# Stadtmauer Tor Algorithmus



## rosima26 (7. Mai 2022)

Moin, 
habe eine Aufgabe bei der ich absolut nicht weiss was gewollt ist. Ich brauche hier auch keine code-mäßige Hilfe sondern einfach wen, der den Knoten in meinem Kopf löst und vielleicht eine Ahnung hat was die hier von mir wollen. Bitte keine expliziten Lösungshilfen, aber ein paar Denkanstösse wären super. Danke

Im Mittelalter kommt ein Wanderer nachts bei dichtem Nebel an eine die Stadt vollständig umschließende Stadtmauer.
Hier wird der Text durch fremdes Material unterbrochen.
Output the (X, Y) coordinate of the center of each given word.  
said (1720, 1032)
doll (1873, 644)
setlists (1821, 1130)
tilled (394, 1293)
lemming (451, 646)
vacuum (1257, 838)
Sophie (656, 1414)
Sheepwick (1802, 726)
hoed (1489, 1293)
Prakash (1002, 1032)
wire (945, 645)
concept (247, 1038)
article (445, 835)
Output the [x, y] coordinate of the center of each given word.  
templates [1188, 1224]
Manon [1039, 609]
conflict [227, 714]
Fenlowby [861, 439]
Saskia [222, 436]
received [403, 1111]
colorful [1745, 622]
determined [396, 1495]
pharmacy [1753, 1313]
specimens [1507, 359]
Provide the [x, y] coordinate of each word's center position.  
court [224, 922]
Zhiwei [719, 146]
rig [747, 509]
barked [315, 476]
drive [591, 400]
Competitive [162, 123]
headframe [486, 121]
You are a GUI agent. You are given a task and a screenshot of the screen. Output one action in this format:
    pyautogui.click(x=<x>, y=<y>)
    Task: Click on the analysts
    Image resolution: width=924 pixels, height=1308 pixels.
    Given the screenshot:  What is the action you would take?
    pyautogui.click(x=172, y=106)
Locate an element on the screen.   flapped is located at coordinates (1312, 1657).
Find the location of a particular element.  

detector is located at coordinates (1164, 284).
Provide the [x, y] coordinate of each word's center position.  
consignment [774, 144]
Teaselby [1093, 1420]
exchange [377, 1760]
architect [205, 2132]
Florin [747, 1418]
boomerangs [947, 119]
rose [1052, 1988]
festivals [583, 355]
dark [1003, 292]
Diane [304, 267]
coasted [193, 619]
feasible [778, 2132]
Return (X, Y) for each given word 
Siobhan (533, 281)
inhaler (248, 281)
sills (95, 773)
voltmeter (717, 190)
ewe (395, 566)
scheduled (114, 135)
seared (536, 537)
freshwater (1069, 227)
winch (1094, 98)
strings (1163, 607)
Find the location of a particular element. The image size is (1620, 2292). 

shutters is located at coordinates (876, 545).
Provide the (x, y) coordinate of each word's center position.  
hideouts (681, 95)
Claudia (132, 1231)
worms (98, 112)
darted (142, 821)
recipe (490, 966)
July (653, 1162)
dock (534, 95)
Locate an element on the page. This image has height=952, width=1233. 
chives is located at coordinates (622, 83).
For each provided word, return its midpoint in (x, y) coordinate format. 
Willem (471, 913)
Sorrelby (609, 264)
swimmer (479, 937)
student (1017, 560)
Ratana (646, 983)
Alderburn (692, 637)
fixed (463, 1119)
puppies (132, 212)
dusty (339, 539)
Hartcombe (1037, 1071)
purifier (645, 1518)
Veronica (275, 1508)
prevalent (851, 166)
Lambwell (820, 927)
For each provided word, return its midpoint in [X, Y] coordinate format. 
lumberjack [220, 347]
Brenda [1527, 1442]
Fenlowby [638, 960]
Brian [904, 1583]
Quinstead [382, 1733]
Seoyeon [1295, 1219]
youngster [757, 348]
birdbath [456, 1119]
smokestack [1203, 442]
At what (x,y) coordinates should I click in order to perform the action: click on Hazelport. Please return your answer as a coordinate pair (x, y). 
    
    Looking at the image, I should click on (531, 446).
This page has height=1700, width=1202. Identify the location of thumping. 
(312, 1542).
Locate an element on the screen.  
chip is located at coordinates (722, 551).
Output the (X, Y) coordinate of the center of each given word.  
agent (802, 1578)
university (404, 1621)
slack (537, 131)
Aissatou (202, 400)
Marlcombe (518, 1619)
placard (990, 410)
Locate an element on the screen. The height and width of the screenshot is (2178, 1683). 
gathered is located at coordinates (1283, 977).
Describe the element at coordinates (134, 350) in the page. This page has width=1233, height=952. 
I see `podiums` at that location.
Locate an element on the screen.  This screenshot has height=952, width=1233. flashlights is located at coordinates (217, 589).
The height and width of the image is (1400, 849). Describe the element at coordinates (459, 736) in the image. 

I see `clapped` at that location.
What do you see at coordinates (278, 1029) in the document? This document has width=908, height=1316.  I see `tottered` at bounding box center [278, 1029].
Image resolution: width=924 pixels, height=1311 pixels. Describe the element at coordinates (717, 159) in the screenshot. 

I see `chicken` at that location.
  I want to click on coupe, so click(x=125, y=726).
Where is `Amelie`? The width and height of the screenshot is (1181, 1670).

Dort gibt es einen Weg, der linksherum an der Stadtmauer entlang verläuft, und einen Weg, der rechtsherum verläuft. Der Wanderer möchte möglichst schnell zum einzigen Stadttor kommen. Es ist aber unklar, welcher Weg der Richtige ist. Der Wanderer weiß, dass der Weg zum Stadttor nicht mehr zu schaffen ist, wenn er sich für die falsche Richtung entscheidet. Die Sicht ist so schlecht, dass man das Stadttor erst erkennen kann, wenn man direkt davor steht. Entwickeln Sie einen Algorithmus, der den Wanderer sicher zum Stadttor und zur direkt daneben liegenden Herberge führt! Der Wanderer kann seine Richtung beliebig oft wechseln.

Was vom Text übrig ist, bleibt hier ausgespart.